### YOUR TASKS
**A.** In the popcorn facts, reproduce word for word the passage from "It’s naturally gluten-free." to "through the roof!".
**B.** According to the popcorn facts, who invented the first commercial popcorn machine, and in what year?

### QUOTED PASSAGE
Think you already know all there is to know about your favorite movie snack? Think again! It’s said that Americans eat more than 15 billion quarts of popcorn each year, and the rest of the world is not far behind. Whether you like them plain, buttered, or covered with sweet caramel, we bet there are a few things you didn’t know about this snack!
Popcorn is a specific type of corn kernel that can expand and puff. The endosperm contains up to 20% moisture, which is converted to steam upon heating, making it pop!
It’s one of the oldest snacks. In 1948, two men discovered popped kernels of corn that has been said to be almost 6000 years old. There were also drawings found on Mexican funeral urns, showing a maize god with popped corn kernels on his headdress. Aztecs also used popped kernels for decorations.
They were once part of breakfast! As colonists started to adopt Native American food, they ate it in different ways. Plain popped kernels were eaten as a snack, but it was often mixed with milk and sugar and eaten like a cereal. Sometimes they mixed it with thick molasses to make a sweet popcorn treat.
It’s a great healthy snack! One cup of popcorn only contains about 31 calories – that’s without butter, of course! When you consider that one cup of potato chips contains 137 calories, you can see why popcorn is the healthier choice. One cup also provides 1g of protein, 6g of carbohydrate, and 1g of fiber, with almost no fat.
It’s naturally gluten-free. Gluten is a type of protein found in grains like wheat and barley. Corn is naturally gluten-free, however, so that means popcorn is a great gluten-free option! If you are sensitive to gluten or have celiac disease, then choose popcorn next time you want to snack.
In 1885, Charles Cretors invented the first commercial (and mobile) popcorn machine. The mobility of the machine enabled street vendors to sell popcorn to theatre-goers, which is probably the reason why it became synonymous with movie-snacking.
When television became more popular and movie theatres less so, there was a dip in popcorn consumption. But not for long! When microwave popcorn was introduced in the 1980s, sales went through the roof!
It was one of the few snack foods that were affordable during the Great Depression. Even sugar was rationed, so popcorn was one of the very few ‘luxury foods’ available.
You should never store popcorn in the refrigerator. The moisture inside the kernel (which is responsible for the pop of the popcorn) will evaporate, and you will be left with many unpopped kernels.
You might have noticed that popcorn comes in two different shapes: snowflake (also known as butterfly) or mushroom. The butterfly shape looks bigger, so movie theatres prefer using this variety, whereas the mushroom type is most often used for candied corn.
Corn are not the only grains able to pop. You can also pop rice (like puffed rice), millet, and sorghum.

### EXTRACTED INFORMATION
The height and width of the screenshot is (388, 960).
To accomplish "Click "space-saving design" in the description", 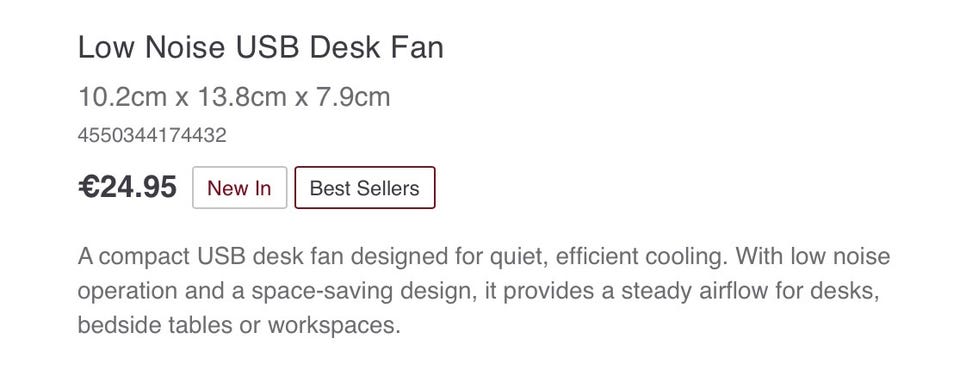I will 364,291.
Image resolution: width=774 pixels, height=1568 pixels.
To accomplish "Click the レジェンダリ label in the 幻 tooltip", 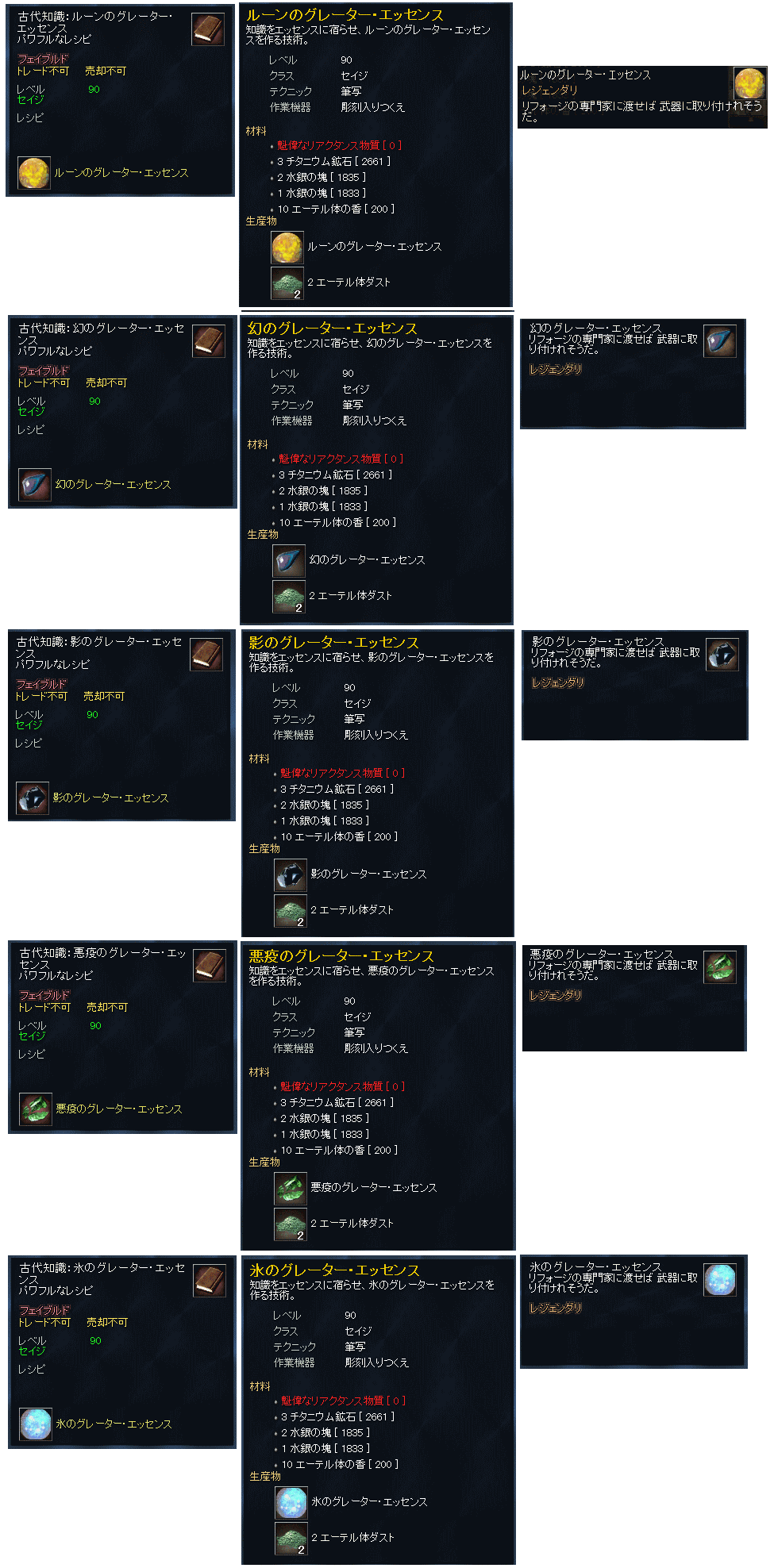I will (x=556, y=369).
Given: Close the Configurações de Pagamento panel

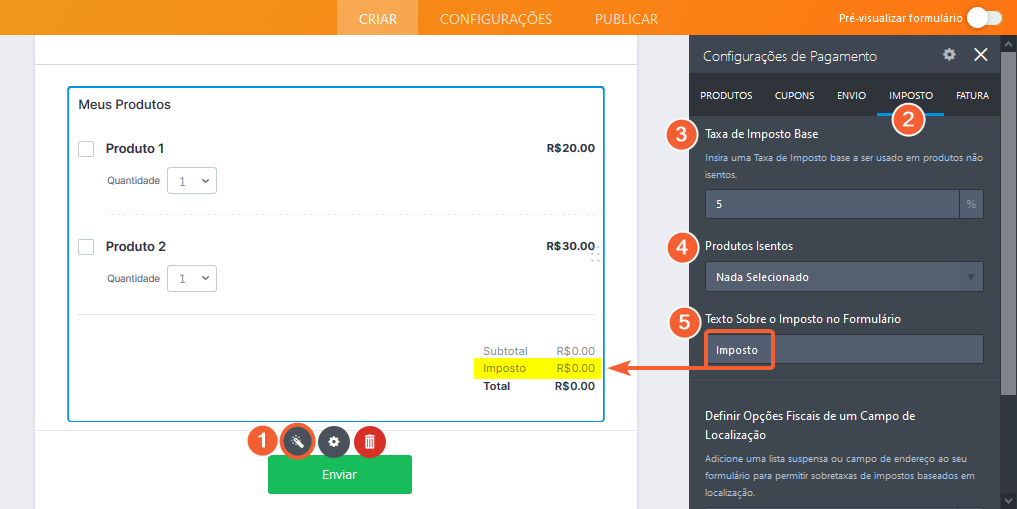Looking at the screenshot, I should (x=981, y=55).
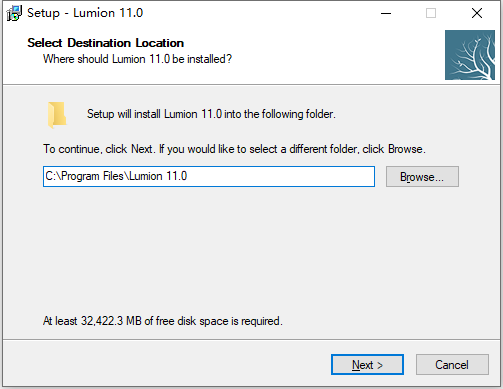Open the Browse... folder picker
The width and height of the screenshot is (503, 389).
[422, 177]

### RESULTS OF THE EXERCISE
**A.**
It’s naturally gluten-free. Gluten is a type of protein found in grains like wheat and barley. Corn is naturally gluten-free, however, so that means popcorn is a great gluten-free option! If you are sensitive to gluten or have celiac disease, then choose popcorn next time you want to snack.
In 1885, Charles Cretors invented the first commercial (and mobile) popcorn machine. The mobility of the machine enabled street vendors to sell popcorn to theatre-goers, which is probably the reason why it became synonymous with movie-snacking.
When television became more popular and movie theatres less so, there was a dip in popcorn consumption. But not for long! When microwave popcorn was introduced in the 1980s, sales went through the roof!

**B.** Charles Cretors, in 1885.